COVID:19: Is the End Near?

By Daniel K. Brantley
Friday, July 1, 2022

It’s been more than two years since the onset of the COVID-19 pandemic. Is the end near, or are people lowering their guard too soon?

For many, March 13, 2020, was a turning point. Two months after the CDC confirmed the first case of COVID-19 in the U.S., President Donald Trump declared the virus a national emergency.

Fast-forward to today. Mask mandates and social distancing requirements were simultaneously lauded and demonized when implemented and enforced with varying degrees of success. For the most part, they no longer loom large in most Americans’ daily lives. But what have we learned about COVID-19 in the past 12 months? Are we truly entering a pandemic-free world?

Lessons in COVID-19

Since MD News reported on COVID-19 in April 2021, the scientific community has learned two lessons:

Effective therapies exist. While the earliest attempts at therapy were ineffective, other options are efficacious. These include ritonavir-boosted nirmatrelvir and remdesivir.

Vaccine acceptance isn’t guaranteed. Vaccine hesitancy was heavy when the first immunizations rolled out.

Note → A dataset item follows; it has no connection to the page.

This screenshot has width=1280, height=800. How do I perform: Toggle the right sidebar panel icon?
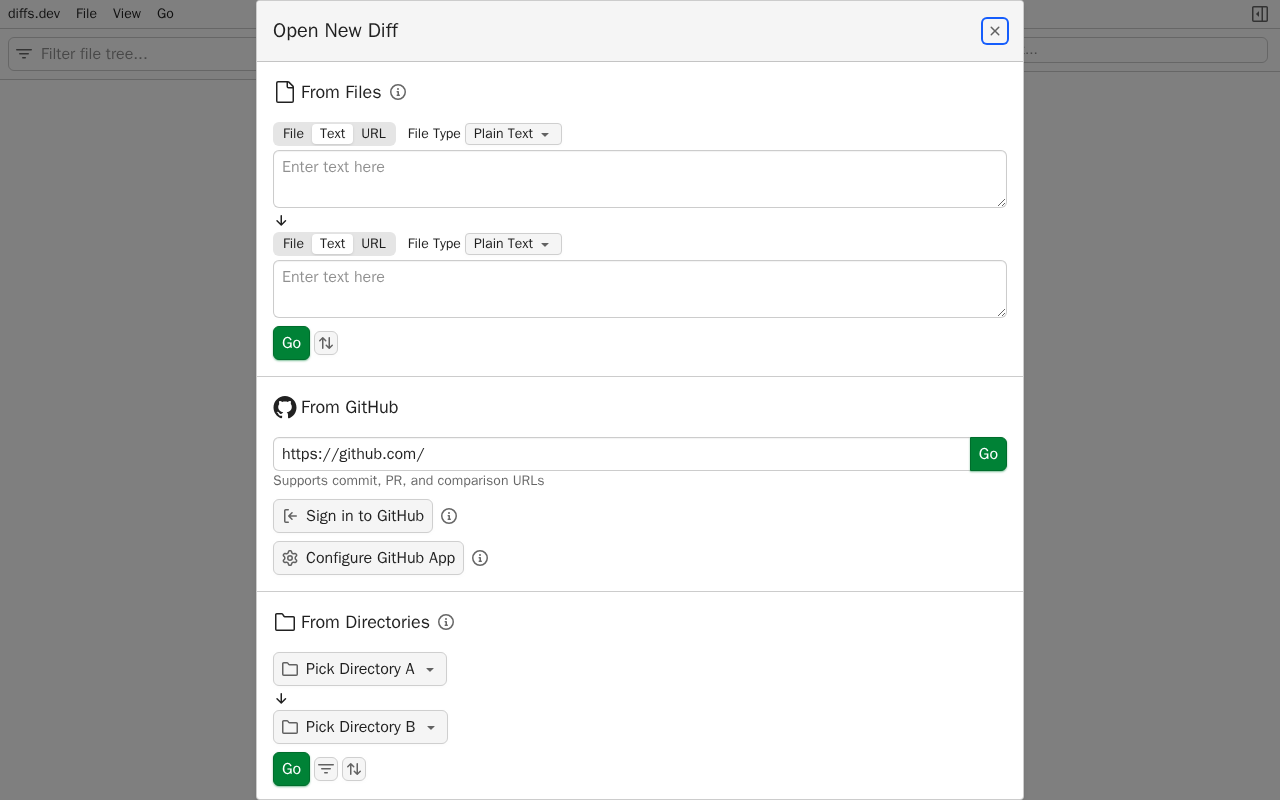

As of April, 220 million Americans (approximately 67%) are fully vaccinated, coming just short of President Joe Biden’s goal of 70% by July 4, 2021. Reaching this level of vaccination was not easy. Widespread conspiracy theories and other misinformation continue to prevent people from obtaining vaccines.

Leaving the Acute Phase

Following more than two years of pandemic exhaustion, we could be reaching the light at the end of the tunnel. According to the World Health Organization (WHO), “Although it is not possible to eliminate SARS-CoV-2, by addressing the drivers of transmission and disease impact in every country we can end the global COVID-19 emergency in 2022.”

In fact, the pandemic has been declared over in other parts of the world. On April 26, Denmark’s National Board of Health declared the end of the country’s vaccination efforts until the fall. This is a stark contrast to China, which remains in lockdown in an effort to eradicate COVID-19 completely.

Though complete eradication is likely impossible, America’s relationship to COVID-19 has changed substantially. To bring the country out of the acute phase of the pandemic, the WHO recommends addressing the following transmission drivers:

  • Constant evolution of virus
  • Lowered immunity linked to insufficient immunization or extensive time passing since infection
  • Politicization and spread of false information regarding the virus and its prevention and management

High-impact drivers, such as lack of access to diagnostic and therapeutic care, must also be dealt with. Assuming they are, the coming year holds promise. The question is whether that promise will be fulfilled.